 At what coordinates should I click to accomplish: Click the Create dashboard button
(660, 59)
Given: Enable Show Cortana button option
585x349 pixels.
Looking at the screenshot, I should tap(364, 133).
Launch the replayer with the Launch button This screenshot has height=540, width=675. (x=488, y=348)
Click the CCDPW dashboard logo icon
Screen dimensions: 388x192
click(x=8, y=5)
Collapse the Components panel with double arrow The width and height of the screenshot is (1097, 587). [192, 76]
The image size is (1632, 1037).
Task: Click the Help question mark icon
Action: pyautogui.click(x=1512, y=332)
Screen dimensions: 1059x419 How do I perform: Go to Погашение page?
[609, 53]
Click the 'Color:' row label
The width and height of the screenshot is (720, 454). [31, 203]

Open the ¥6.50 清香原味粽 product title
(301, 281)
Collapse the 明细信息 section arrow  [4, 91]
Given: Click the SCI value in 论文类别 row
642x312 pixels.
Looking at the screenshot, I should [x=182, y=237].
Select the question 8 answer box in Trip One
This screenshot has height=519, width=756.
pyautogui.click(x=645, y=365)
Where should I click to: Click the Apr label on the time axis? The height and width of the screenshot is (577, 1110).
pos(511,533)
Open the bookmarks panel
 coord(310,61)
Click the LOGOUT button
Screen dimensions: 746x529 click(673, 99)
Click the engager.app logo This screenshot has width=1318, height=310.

____

What you should do - Reproduce exactly, please, only the lines from the start of the data above to the line that contains "Given: Click the SCI value in 论文类别 row", with both ends kept.

Result of the task -
 At what coordinates should I click to accomplish: Click the Create dashboard button
(660, 59)
Given: Enable Show Cortana button option
585x349 pixels.
Looking at the screenshot, I should tap(364, 133).
Launch the replayer with the Launch button This screenshot has height=540, width=675. (x=488, y=348)
Click the CCDPW dashboard logo icon
Screen dimensions: 388x192
click(x=8, y=5)
Collapse the Components panel with double arrow The width and height of the screenshot is (1097, 587). [192, 76]
The image size is (1632, 1037).
Task: Click the Help question mark icon
Action: pyautogui.click(x=1512, y=332)
Screen dimensions: 1059x419 How do I perform: Go to Погашение page?
[609, 53]
Click the 'Color:' row label
The width and height of the screenshot is (720, 454). [31, 203]

Open the ¥6.50 清香原味粽 product title
(301, 281)
Collapse the 明细信息 section arrow  [4, 91]
Given: Click the SCI value in 论文类别 row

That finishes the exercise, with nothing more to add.